══ Data entries
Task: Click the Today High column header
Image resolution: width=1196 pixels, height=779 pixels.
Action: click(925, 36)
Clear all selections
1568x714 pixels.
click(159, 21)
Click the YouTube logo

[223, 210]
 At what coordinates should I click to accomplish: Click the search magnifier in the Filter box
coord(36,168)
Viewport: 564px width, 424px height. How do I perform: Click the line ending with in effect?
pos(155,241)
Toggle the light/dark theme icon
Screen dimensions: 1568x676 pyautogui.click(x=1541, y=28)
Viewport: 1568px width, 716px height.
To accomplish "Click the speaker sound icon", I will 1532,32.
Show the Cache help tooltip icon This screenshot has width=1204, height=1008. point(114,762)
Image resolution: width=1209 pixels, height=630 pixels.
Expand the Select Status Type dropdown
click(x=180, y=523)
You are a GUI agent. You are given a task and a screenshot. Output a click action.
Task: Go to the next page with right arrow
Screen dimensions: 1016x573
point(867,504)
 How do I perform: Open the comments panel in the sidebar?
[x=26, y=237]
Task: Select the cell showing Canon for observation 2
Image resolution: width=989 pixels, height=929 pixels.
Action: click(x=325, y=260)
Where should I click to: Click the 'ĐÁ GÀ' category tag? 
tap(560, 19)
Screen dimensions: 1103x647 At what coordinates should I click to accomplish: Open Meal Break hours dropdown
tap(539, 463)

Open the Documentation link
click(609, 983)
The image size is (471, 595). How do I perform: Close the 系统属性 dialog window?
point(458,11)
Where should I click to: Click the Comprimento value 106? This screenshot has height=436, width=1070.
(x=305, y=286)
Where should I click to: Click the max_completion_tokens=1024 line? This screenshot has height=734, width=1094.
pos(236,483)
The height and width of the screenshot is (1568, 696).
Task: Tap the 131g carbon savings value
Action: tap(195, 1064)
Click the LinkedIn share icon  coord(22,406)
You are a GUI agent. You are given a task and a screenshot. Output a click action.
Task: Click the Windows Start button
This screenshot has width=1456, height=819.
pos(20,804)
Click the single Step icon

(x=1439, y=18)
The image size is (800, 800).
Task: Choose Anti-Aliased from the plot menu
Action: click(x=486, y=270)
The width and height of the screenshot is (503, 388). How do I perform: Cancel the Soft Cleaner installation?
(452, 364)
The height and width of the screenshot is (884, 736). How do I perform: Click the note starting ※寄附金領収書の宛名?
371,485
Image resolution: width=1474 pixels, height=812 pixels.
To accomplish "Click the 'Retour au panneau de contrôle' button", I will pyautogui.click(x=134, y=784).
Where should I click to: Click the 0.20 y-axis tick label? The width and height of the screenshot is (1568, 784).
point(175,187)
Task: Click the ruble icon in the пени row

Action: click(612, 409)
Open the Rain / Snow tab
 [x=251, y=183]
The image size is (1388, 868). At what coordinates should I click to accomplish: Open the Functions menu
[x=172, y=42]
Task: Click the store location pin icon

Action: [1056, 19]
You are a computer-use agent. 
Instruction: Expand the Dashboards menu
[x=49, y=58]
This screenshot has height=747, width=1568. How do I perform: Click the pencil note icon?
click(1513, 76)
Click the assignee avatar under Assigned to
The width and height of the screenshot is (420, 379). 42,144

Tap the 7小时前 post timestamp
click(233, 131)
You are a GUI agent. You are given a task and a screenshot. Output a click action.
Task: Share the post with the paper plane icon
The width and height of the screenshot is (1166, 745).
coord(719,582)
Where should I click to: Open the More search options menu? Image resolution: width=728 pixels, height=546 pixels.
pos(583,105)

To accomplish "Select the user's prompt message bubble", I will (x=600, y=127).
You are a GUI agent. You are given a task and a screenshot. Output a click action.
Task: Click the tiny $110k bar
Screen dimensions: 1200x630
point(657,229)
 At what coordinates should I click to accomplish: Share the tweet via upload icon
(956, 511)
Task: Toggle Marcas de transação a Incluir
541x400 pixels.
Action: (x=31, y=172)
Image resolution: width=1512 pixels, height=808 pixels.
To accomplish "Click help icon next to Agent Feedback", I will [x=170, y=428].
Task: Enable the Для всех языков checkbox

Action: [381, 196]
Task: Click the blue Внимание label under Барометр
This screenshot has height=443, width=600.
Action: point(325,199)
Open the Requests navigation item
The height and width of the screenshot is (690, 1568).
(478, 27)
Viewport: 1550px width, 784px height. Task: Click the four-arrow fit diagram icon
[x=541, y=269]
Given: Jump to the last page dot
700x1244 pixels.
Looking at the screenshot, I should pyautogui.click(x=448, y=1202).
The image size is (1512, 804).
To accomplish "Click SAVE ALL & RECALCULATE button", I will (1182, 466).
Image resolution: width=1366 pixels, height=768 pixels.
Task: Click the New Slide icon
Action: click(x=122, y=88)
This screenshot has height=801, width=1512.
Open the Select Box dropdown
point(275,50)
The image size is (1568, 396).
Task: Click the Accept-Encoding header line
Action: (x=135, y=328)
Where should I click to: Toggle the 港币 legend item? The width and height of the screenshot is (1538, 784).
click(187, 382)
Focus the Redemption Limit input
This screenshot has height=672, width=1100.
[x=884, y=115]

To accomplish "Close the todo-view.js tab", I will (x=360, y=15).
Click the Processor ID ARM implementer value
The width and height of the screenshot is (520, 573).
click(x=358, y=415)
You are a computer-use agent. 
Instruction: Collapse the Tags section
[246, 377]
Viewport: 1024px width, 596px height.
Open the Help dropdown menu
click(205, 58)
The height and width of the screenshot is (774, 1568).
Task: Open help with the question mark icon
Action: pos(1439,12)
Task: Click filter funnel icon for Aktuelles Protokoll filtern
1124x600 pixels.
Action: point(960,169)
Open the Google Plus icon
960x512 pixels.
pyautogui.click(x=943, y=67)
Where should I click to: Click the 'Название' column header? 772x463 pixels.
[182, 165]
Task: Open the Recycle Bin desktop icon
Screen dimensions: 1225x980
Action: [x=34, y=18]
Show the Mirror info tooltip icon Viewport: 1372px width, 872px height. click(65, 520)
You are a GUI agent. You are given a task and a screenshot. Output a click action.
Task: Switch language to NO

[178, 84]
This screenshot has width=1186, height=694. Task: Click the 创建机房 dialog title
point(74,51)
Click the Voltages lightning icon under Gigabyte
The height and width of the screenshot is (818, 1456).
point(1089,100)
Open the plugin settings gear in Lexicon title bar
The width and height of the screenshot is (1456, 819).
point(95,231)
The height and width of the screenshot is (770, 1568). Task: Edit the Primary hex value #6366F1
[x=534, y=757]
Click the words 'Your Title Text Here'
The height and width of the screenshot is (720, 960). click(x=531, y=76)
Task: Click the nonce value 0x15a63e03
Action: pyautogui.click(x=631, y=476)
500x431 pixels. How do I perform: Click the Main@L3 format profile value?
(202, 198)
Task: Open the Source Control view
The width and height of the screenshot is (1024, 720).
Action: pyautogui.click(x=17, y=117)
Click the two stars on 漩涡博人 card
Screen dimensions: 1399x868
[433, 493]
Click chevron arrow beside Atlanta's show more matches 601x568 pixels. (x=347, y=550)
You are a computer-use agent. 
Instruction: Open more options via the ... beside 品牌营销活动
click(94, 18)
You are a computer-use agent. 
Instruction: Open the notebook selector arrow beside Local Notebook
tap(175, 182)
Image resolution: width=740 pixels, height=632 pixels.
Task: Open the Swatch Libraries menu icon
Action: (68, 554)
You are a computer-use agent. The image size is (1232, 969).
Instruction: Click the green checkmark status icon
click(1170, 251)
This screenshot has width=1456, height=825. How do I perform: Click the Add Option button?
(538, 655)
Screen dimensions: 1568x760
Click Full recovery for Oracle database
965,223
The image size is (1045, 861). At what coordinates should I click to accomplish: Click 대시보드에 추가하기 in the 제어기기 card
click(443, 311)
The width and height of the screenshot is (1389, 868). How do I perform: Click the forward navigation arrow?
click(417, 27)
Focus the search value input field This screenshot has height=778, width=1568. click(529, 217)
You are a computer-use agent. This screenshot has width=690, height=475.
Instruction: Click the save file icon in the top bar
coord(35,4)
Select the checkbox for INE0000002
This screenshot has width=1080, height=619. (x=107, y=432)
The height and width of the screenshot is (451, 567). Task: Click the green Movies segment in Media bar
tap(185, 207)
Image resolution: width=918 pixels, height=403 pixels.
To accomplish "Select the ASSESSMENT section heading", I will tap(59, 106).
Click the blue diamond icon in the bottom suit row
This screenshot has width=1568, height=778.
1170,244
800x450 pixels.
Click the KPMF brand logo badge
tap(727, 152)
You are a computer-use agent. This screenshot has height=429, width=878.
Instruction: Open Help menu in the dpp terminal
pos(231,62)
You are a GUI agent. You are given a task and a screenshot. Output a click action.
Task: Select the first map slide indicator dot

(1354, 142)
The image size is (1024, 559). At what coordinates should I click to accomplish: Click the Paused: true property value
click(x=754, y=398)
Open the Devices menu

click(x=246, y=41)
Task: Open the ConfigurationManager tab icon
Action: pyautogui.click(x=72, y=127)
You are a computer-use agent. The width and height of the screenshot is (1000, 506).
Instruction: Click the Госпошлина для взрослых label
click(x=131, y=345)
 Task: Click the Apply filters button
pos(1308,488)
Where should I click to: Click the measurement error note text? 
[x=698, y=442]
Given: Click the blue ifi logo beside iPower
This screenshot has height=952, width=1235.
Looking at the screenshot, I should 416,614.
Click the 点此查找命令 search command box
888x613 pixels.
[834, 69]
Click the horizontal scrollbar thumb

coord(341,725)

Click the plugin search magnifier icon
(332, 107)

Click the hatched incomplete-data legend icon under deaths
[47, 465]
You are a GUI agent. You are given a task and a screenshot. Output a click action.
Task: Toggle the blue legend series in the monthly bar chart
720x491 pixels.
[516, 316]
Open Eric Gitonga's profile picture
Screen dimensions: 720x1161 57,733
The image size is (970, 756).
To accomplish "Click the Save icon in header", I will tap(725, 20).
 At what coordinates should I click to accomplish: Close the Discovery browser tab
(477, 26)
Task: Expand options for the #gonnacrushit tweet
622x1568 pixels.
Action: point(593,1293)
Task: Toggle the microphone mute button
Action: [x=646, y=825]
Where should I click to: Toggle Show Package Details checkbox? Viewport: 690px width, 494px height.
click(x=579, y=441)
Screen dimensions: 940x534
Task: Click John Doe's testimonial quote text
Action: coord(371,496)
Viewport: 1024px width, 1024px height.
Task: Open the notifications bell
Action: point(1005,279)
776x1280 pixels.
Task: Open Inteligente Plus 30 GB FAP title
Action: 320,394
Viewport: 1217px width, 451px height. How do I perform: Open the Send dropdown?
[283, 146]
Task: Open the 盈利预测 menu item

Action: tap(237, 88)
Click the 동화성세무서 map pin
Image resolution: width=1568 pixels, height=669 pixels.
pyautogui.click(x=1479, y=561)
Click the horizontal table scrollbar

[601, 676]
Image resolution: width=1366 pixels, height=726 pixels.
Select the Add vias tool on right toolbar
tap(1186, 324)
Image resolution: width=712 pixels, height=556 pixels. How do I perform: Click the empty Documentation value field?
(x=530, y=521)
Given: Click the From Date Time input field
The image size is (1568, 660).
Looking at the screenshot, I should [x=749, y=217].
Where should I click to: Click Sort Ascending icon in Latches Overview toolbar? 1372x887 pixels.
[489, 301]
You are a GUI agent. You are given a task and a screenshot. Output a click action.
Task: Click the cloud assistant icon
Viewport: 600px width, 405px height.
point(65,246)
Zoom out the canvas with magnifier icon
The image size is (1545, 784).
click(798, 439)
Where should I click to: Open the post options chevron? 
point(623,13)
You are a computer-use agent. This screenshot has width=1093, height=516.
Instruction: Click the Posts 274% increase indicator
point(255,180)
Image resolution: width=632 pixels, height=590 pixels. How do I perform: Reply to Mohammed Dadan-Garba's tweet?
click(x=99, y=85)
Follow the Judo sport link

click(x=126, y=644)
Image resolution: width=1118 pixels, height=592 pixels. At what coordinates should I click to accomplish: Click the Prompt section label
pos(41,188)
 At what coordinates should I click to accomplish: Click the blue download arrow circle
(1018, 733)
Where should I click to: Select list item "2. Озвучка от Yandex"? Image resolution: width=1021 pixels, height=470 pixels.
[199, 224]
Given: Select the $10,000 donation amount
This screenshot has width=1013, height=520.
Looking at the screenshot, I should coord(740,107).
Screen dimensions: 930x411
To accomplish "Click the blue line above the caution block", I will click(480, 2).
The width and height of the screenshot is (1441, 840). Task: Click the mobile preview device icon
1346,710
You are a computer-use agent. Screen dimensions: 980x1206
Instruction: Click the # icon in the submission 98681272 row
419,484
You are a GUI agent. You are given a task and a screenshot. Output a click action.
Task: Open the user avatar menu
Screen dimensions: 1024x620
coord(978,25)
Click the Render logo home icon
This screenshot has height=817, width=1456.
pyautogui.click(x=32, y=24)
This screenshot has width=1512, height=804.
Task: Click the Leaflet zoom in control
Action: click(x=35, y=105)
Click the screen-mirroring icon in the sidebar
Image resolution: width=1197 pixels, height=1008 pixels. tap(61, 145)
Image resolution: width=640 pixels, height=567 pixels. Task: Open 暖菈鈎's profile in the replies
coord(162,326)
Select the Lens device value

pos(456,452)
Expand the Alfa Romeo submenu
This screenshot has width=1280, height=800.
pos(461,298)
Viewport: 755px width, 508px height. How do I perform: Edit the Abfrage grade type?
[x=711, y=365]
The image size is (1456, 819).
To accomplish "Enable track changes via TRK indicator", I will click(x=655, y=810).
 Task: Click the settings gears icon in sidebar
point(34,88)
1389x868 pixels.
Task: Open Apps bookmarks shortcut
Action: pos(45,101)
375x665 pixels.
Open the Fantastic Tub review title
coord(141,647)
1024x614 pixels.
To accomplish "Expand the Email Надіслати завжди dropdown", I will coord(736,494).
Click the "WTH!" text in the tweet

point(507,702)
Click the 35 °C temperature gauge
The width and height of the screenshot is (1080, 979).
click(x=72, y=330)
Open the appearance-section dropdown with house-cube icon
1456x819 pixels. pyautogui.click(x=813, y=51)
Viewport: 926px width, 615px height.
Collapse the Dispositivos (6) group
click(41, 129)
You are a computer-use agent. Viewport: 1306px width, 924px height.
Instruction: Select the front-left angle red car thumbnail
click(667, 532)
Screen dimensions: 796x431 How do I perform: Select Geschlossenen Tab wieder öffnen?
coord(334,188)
════
■ Request: Starting at the line containing "Viewport: 564px width, 424px" and ending with the line containing "I will 1532,32.", lay out those records as a numbered list, skipping any blank lines.

■ Result of the task:
1. Viewport: 564px width, 424px height. How do I perform: Click the line ending with in effect?
2. pos(155,241)
3. Toggle the light/dark theme icon
4. Screen dimensions: 1568x676 pyautogui.click(x=1541, y=28)
5. Viewport: 1568px width, 716px height.
6. To accomplish "Click the speaker sound icon", I will 1532,32.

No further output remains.